Assignment 1:
From the text on the calf thymus single-stranded DNA binding protein, list every chromatography material or column used to purify the protein.
Assignment 2:
Transcribe the part of the text on the calf thymus single-stranded DNA binding protein starting at "Single-stranded DNA binding" and ending at "homologous DNA-polymerase-alpha-primase complex.".

Single-stranded DNA binding protein from calf thymus. Purification, properties, and stimulation of the homologous DNA-polymerase-alpha-primase complex.

A binding protein for single-stranded DNA (ssDNA) was purified from calf thymus to near homogeneity by chromatography on DEAE-cellulose, blue-Sepharose, ssDNA-cellulose and FPLC Mono Q. The most purified fraction consisted of four polypeptides with molecular masses of 70, 55, 30, and 11 kDa. The polypeptide with the molecular mass of 55 kDa is most likely a degraded form of the largest polypeptide. The complex migrated as a whole on both glycerol gradient ultracentrifugation (s = 5.1 S) and gel filtration (Stokes' radius approximately 5.1 nm). Combining these data indicates a native molecular mass of about 110 kDa, which is in accord with a 1:1:1 stoichiometry for the 70 + 55/30/11-kDa complex. The ssDNA binding protein (SSB) covered approximately 20-25 nucleotides on M13mp8 ssDNA, as revealed from both band shift experiments and DNase I digestion studies. The homologous DNA-polymerase-alpha-primase complex was stimulated by the ssDNA binding protein 1.2-fold on poly(dA).(dT)14 and 10-13-fold on singly primed M13mp8 DNA. Stimulation was mainly due to facilitated DNA synthesis through stable secondary structures, as demonstrated by the vanishing of many, but not all, pausing sites. Processivity of polymerase-primase was not affected on poly(dA).(dT)14; with poly(dT).(rA)10 an approximately twofold increase in product lengths was observed when SSB was present. The increase was attributed to a facilitated rebinding of polymerase alpha to an already finished DNA fragment rather than to an enhancement of the intrinsic processivity of the polymerase. Similarly, products 300-600 nucleotides long were formed on singly primed M13 DNA in the presence of SSB, in contrast to 20-120 nucleotides when SSB was absent. DNA-primase-initiated DNA replication on M13 DNA was inhibited by SSB in a concentration-dependent manner. However, with less sites available to begin with RNA priming, more homogeneous products were formed.

Provided records:
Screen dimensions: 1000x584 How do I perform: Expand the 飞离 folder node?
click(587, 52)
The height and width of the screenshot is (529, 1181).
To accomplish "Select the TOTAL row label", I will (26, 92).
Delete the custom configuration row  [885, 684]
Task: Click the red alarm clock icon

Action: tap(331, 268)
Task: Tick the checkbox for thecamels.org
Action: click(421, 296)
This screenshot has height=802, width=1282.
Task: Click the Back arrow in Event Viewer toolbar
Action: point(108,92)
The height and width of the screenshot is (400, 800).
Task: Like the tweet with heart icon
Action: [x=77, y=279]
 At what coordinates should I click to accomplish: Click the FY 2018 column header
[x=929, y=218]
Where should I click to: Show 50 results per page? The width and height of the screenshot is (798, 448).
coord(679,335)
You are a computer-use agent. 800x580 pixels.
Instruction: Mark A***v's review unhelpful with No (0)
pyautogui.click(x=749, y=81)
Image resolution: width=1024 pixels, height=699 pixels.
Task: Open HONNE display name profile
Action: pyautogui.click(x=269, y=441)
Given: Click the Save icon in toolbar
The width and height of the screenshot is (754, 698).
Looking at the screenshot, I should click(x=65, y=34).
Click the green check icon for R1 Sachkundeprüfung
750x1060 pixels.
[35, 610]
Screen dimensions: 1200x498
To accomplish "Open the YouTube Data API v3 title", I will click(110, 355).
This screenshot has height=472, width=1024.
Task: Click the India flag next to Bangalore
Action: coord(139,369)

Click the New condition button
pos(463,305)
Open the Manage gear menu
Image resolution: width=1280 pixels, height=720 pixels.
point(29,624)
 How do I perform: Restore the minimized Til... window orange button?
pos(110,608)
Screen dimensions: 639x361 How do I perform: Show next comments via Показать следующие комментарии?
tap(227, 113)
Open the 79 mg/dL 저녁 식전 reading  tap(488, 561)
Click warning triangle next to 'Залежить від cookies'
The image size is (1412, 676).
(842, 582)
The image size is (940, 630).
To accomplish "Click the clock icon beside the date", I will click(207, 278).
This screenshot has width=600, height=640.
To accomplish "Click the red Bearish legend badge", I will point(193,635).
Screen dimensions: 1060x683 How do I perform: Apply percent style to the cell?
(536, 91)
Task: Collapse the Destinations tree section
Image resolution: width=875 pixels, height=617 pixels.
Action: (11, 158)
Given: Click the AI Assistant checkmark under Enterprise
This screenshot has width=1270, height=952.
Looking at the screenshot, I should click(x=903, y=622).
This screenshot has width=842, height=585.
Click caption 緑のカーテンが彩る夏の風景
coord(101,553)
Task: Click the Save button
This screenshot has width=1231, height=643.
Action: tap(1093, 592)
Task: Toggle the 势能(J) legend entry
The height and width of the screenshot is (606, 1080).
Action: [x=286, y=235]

Task answer 1:
DEAE-cellulose, blue-Sepharose, ssDNA-cellulose, FPLC Mono Q

Task answer 2:
Single-stranded DNA binding protein from calf thymus. Purification, properties, and stimulation of the homologous DNA-polymerase-alpha-primase complex.